Her uncertainty extended not just about what to do, or how to proceed on the Rim… but also about the very nature of the Hegemony’s most sacred duty. To unite and defend all humanity. To prevent another nightmare like the Great Death.
She’d always believed in that utterly, accepted it as her solemn charge as the ruler of the Hegemony. She was descended, as most Hegemony residents were, from just such a people, inhabitants a system that was invaded and conquered, and then taken into the Hegemonic structure. She had been a child then, but she remembered it all well. There had been no reprisals, no punitive actions against the conquered. Once her people had ceased resistance, they became citizens of the Hegemony, and the ones whose genetic ratings qualified them became Masters, with all the rights and opportunities such individuals possessed anywhere. She herself, had even risen to the highest position, solely on the basis of her genetic rating, with no prejudice whatsoever against her place of birth.
But now she had doubts about the system over which she presided, at least about the compulsion to absorb all other humans. Her world was better off, certainly, as were most of those she could easily name. But how many people could she justify killing in the name of protecting the survivors before such a high sounding calling lost all meaning? How much relentless death and slaughter was too much?
She knew that every battle, every bloody massacre, every Rimdweller sobbing over the loss of a loved one—only increased and hardened the rage and bitterness among those the Hegemony sought to ‘protect.’ How was she going to bring the Rim into the fold, integrate them into Hegemonic society, when her people had become the blackest of enemies in the minds of the populace?

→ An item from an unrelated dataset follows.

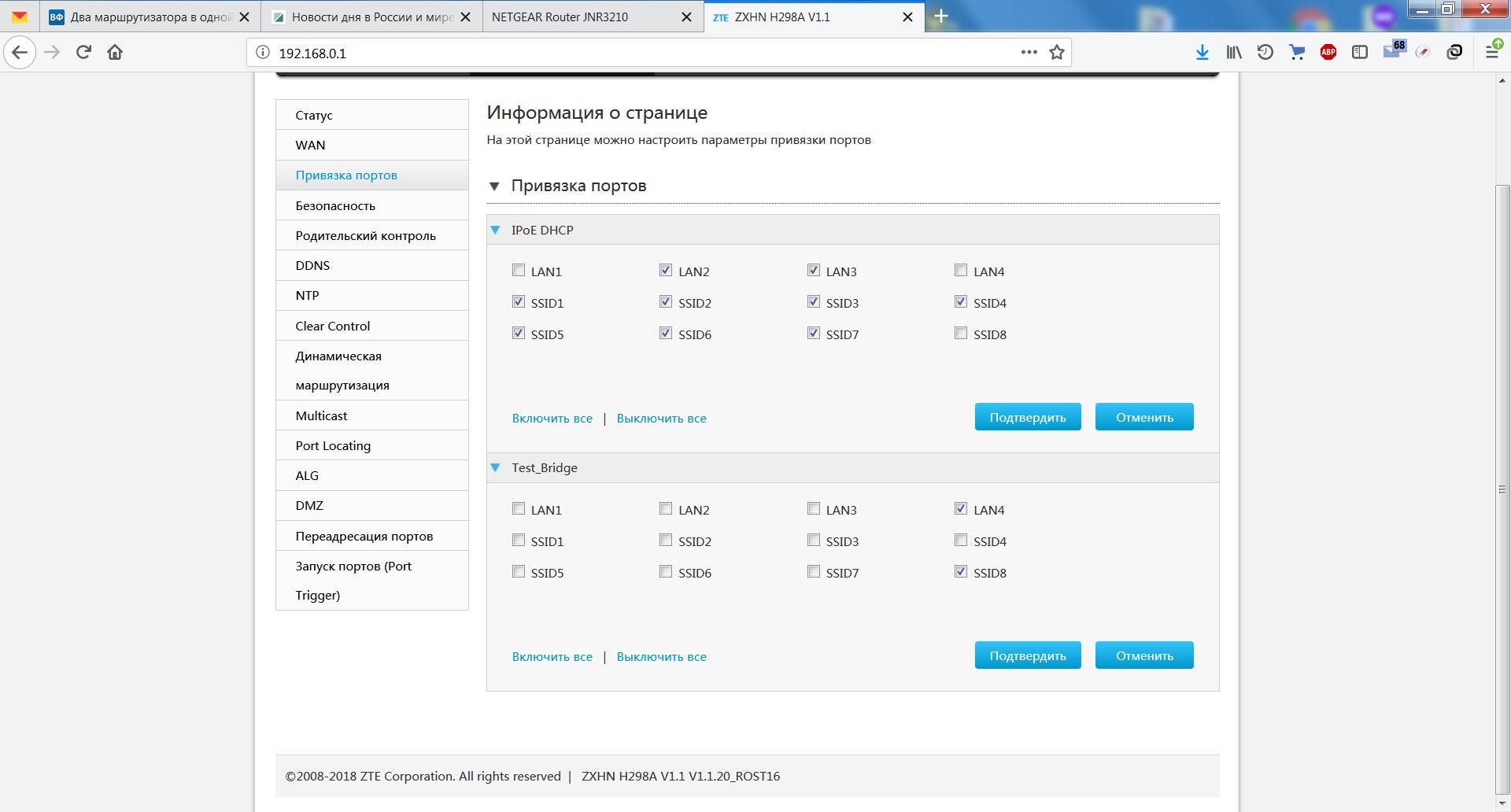Screen dimensions: 1511x812
Task: Reload the router page
Action: click(83, 53)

Such thoughts had plagued her since she’d returned, weighing even on her happiness at the birth of her daughter. She wasn’t accustomed to uncertainty, to flat out not knowing what to do, and she found it profoundly disconcerting. All she could do was hope that Colossus was able to break the will of the Rimdwellers and bring a swift end to the war. Perhaps then, the healing could begin. It might be too late for those who’d fought, who’d borne the brunt of the war, to ever integrate fully, but the young would be educated in Hegemonic tradition and law, and raised to be loyal citizens. If it took a generation, even two, to fully absorb the Rim, so be it.

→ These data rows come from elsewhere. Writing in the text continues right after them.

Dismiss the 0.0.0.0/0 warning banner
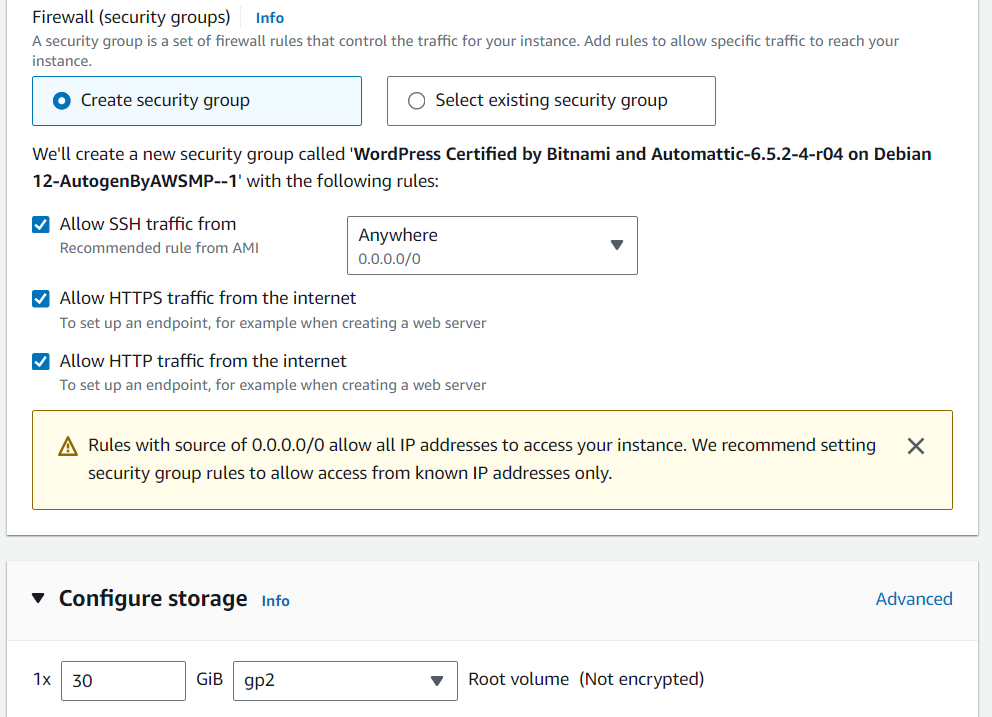 pyautogui.click(x=915, y=447)
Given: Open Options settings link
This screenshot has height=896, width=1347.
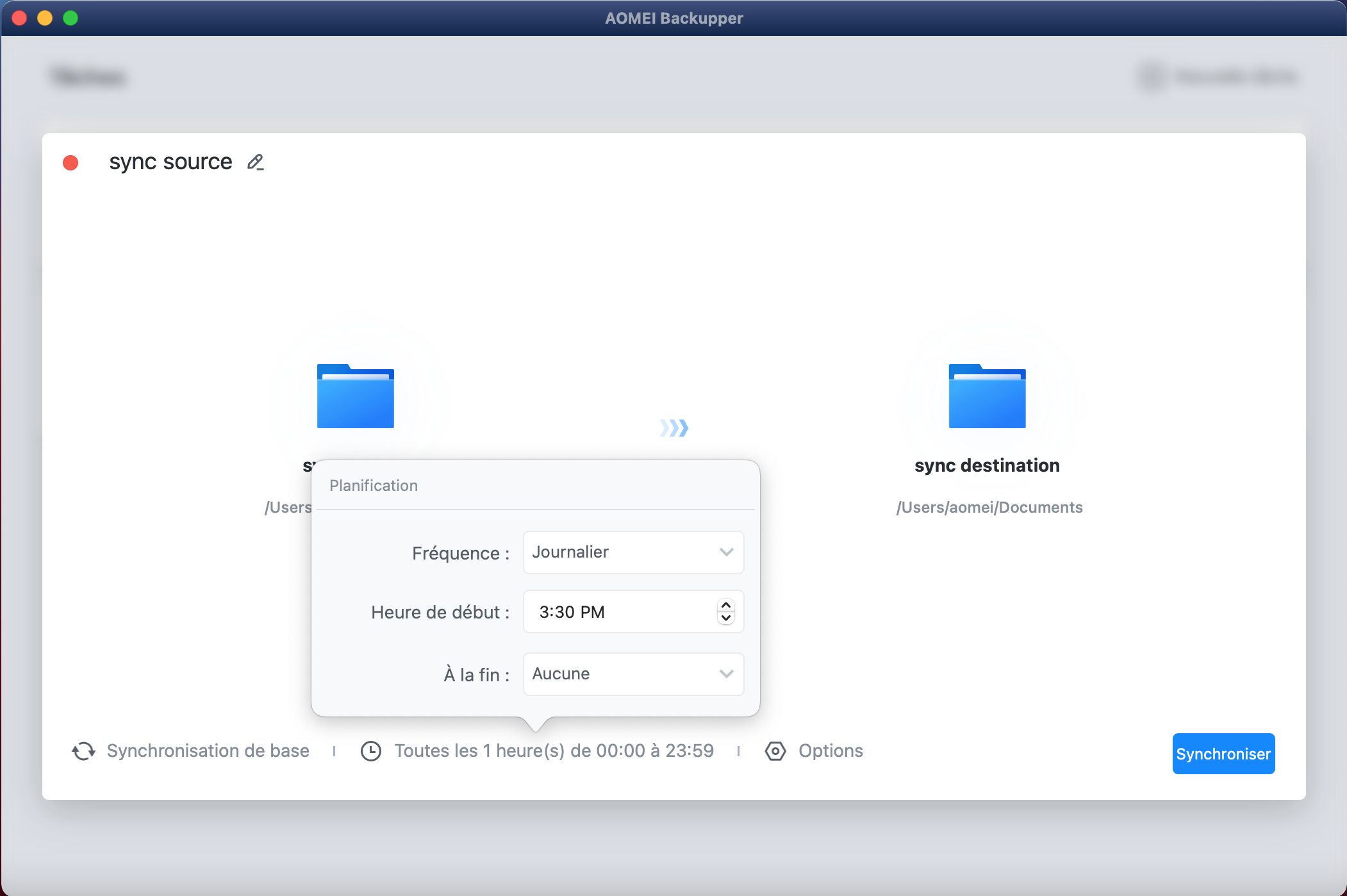Looking at the screenshot, I should pos(831,751).
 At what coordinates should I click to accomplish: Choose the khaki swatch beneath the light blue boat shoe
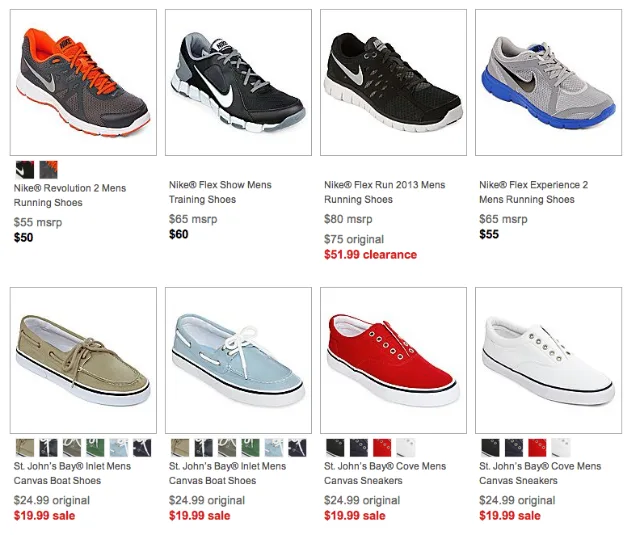coord(180,448)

She’d done all she could to aid in that endeavor, ordering Colossus to the Rim, consenting to concessions in the terms Chronos was authorized to offer the Confeds and their allies. The changes were revolutionary, borderline sacrilegious even, and she knew they would cause an outright scandal on Calpharon and among the ruling Council when they became public. But such were the burdens of war, and she would face all of that when it was necessary. If it was necessary.
But just then, she had other problems, concerns that threatened to overwhelm even her worries about the war on the Rim.

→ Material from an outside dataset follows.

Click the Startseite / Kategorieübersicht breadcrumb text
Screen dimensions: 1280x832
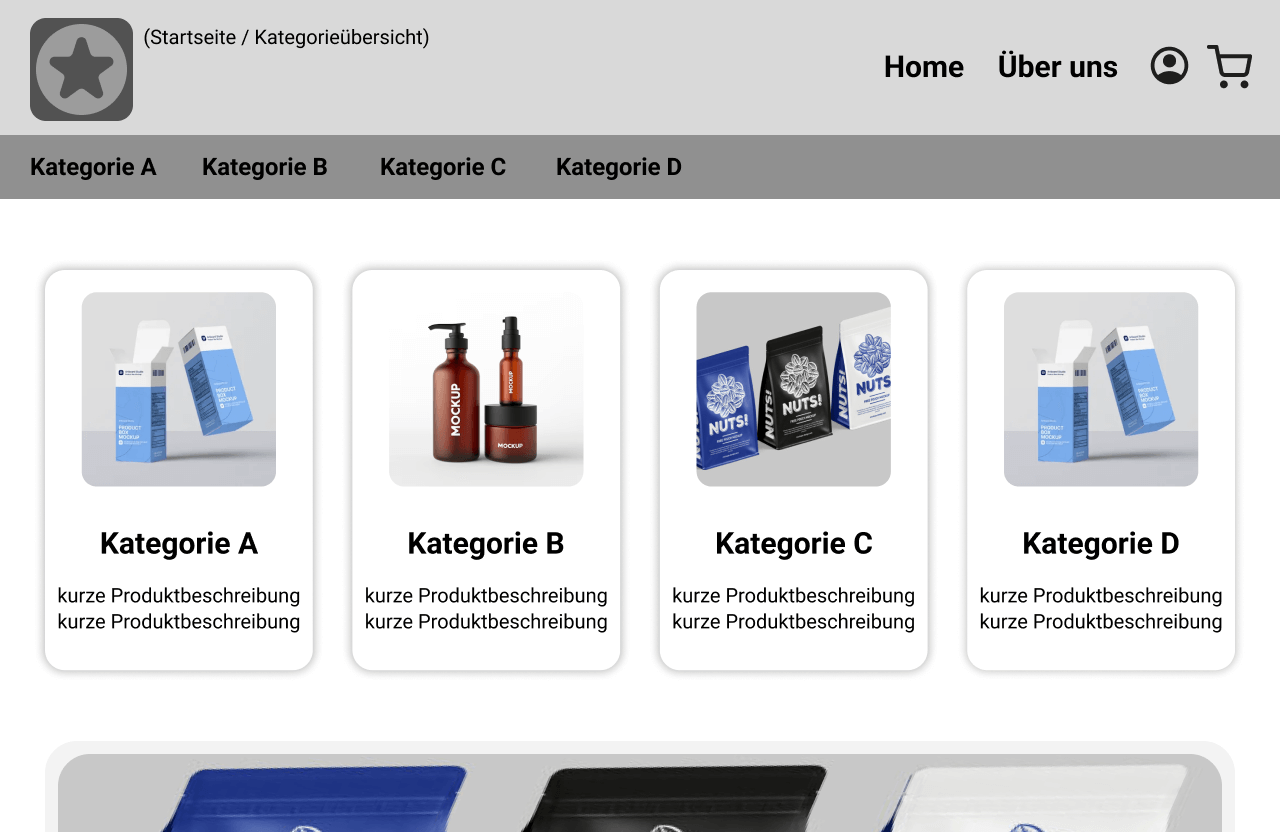pos(286,38)
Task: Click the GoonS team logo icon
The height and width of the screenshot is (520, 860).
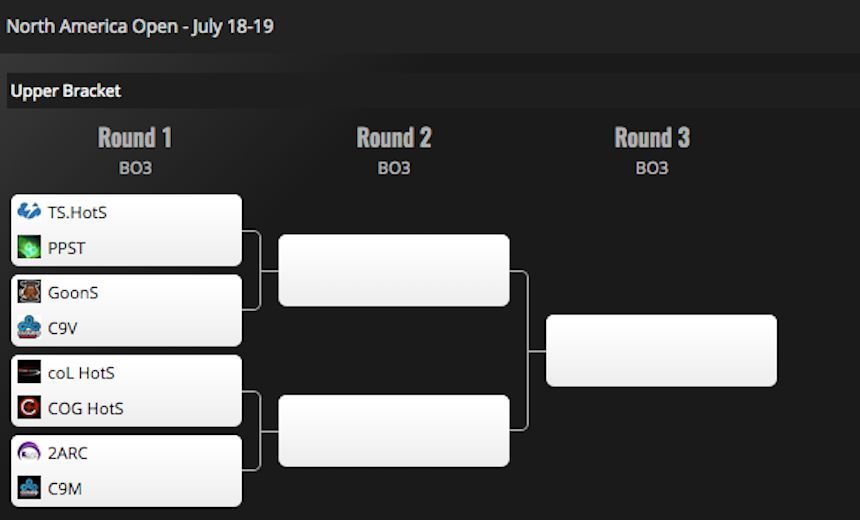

The report had been a short one, concise. Successor had entered the capital system, and it was even then moving toward Calpharon. The ship was clearly badly damaged, and it had failed to respond to multiple contact attempts. Akella had ordered it intercepted and boarded at once. Most likely, she suspected, the ship’s silence was the result of a malfunction. It wasn’t the lack of normal communications that bothered her so much as the rest of the damage the ship had clearly taken. No matter how hard she’d tried to explain that to herself, she could only come up with one explanation. One that terrified her.